E’ un discorso che vale sia all’interno della Lega Calcio, dove le diverse scelte societarie sono influenzate dalla posizione in classifica e da un calendario più o meno favorevole da qui a fine stagione (con conseguenti proteste da parte di tutti quelli che non la pensano nella stessa maniera, vedì caso Zhang), che all’interno degli organi federali, dove la scelta più scontata è stata quella di salvaguardare la salute della popolazione, scaturendone i malumori di quelle società che, ahiloro, devono guardare anche ai bilanci economici.

Una presa di posizione che ha il merito di mettere la Lega Calcio e i presidenti di Serie A con le spalle al muro: o si decide di giocare oppure si dice addio al campionato fino alla prossima stagione, non esiste una via di mezzo.
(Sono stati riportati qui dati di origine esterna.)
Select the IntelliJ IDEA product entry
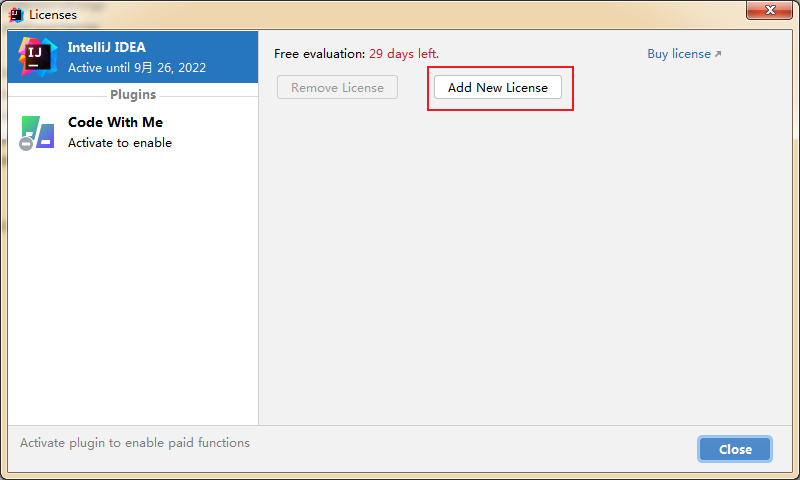The width and height of the screenshot is (800, 480). [133, 57]
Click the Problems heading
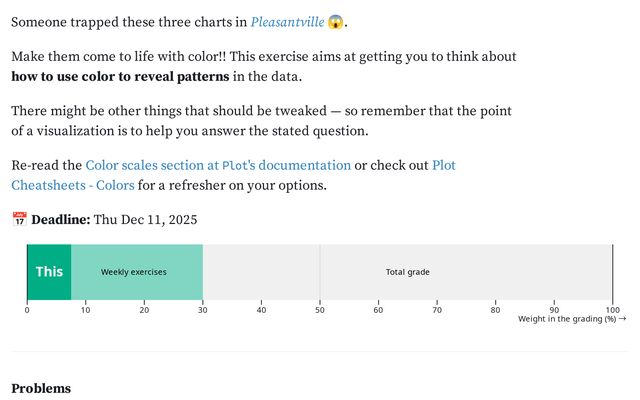Screen dimensions: 640x400 pyautogui.click(x=41, y=388)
La decisione da prendere era talmente ovvia che probabilmente la Lega, impersonificata da Paolo dal Pino, ha voluto cercare una soluzione alternativa peccando di superbia, invece di seguire l’onda di tutti gli altri sport che avevano deciso di bloccare gli ingressi alle strutture sportive, fregandosene degli sgravi societari. Una decisione dettata probabilmente da un immotivato ottimismo sulla durata dell’emergenza che ha portato all’idea di poter disputare a breve lo scontro scudetto tra bianconeri e nerazzurri, senza considerare che nel frattempo il governo stava prendendo decisioni drastiche, come le chiusure delle scuole, per evitare la diffusione di massa del COV-19.
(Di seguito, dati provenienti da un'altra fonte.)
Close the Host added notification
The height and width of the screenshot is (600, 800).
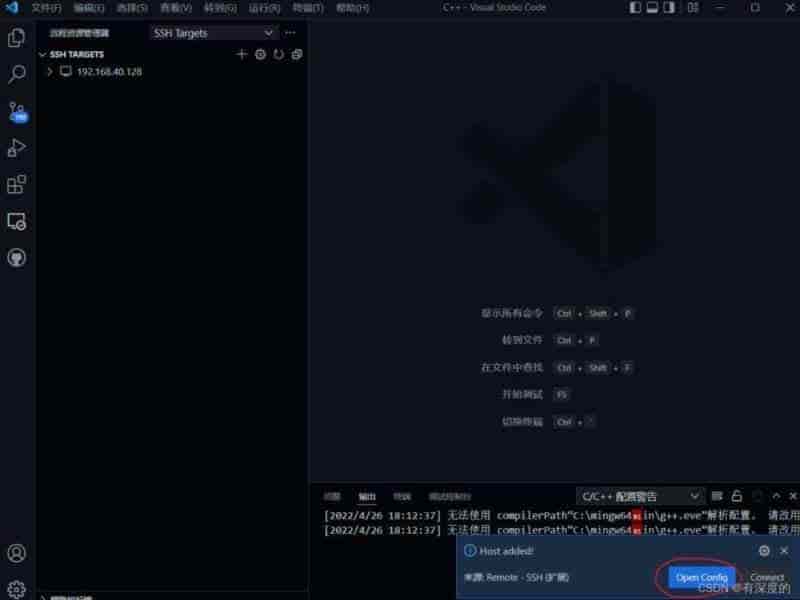(784, 550)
Mentre il turismo è in ginocchio, i locali sono vuoti e le aziende sono costrette a lasciare a casa i dipendenti, il pallone pensa di poter incredibilmente uscire immune dalla crisi. Con la gente chiusa in casa, costretta a non poter uscire nelle zone rosse, il calcio avrebbe dovuto svolgere la sua funzione principale: quella sociale. Le partite trasmesse in chiaro in televisione avrebbero rappresentato un importante momento di svago e 90 minuti di ritorno alla normalità, tenendo incollati al divano milioni di appassionati, contribuendo a dimezzare le occasioni di contagio.

Purtroppo l’emergenza sanitaria non finirà a breve: se il calcio non se ne rende conto, in Italia non si vedrà più rotolare un pallone per mesi. Ed a rimetterci a quel punto non saranno solo i soliti tifosi.